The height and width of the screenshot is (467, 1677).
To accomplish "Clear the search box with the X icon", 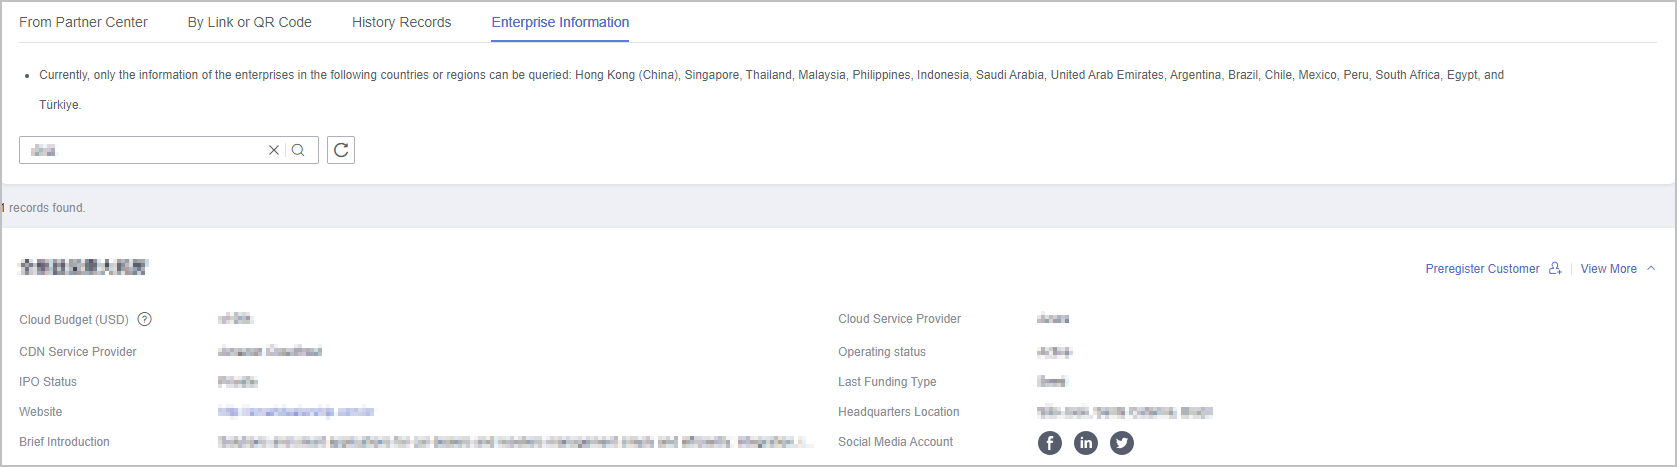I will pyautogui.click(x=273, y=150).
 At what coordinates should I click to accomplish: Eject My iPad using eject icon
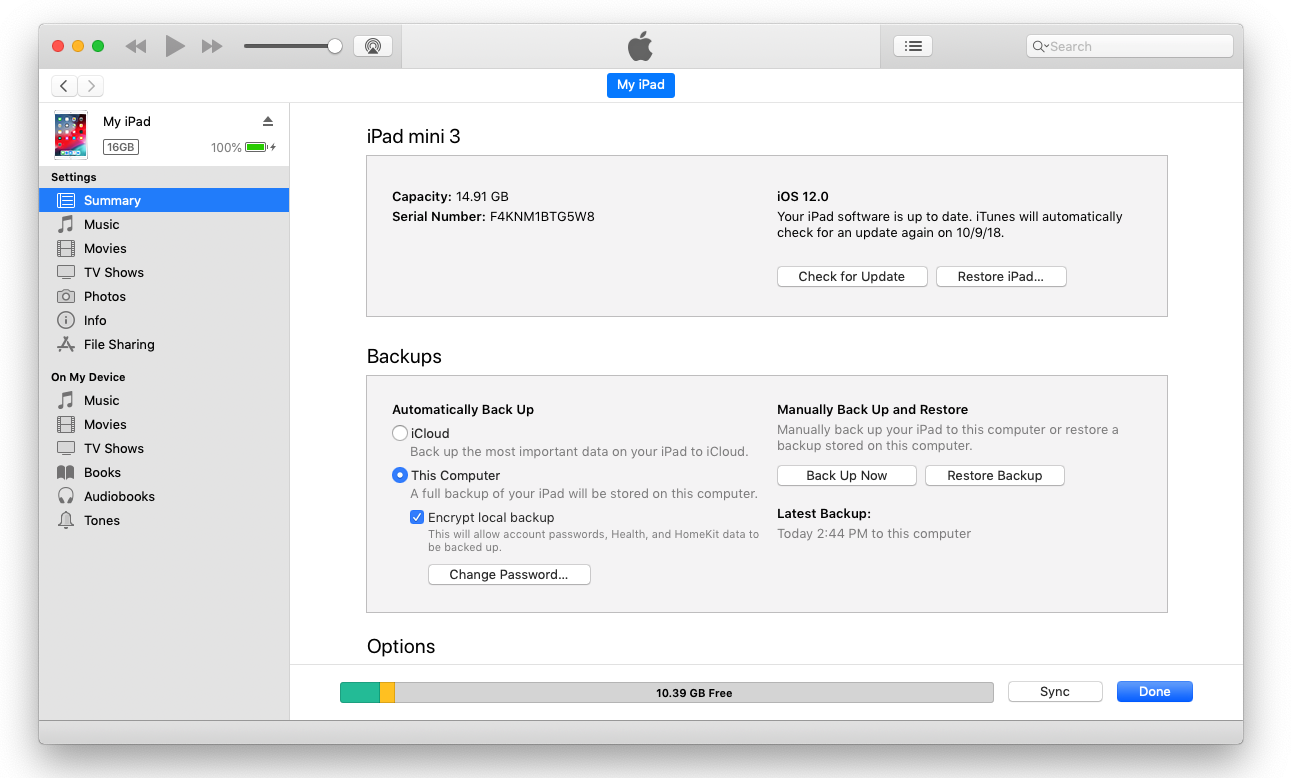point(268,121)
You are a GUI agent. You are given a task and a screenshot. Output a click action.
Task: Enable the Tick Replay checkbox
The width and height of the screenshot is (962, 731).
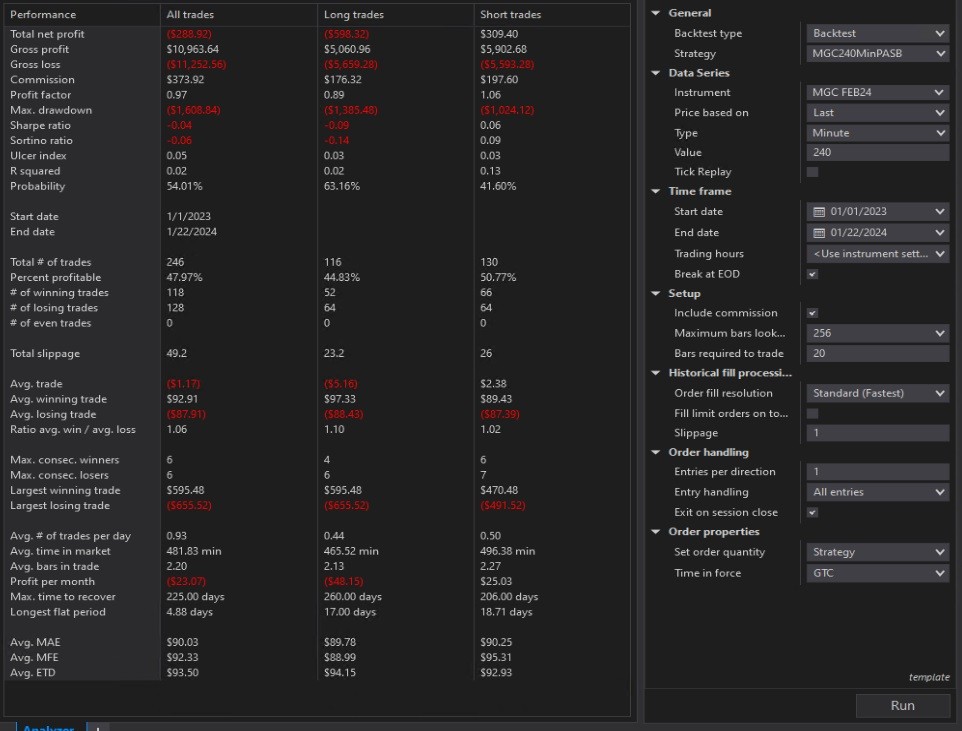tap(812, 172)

┄┄┄┄┄┄

Required work>
Your copy should hold exactly the lines from the one with "At what coordinates" through the final line of the records, both ends included, and no pictures.

Result>
 At what coordinates should I click to accomplish: Eject My iPad using eject icon
point(268,121)
You are a GUI agent. You are given a task and a screenshot. Output a click action.
Task: Enable the Tick Replay checkbox
The width and height of the screenshot is (962, 731).
tap(812, 172)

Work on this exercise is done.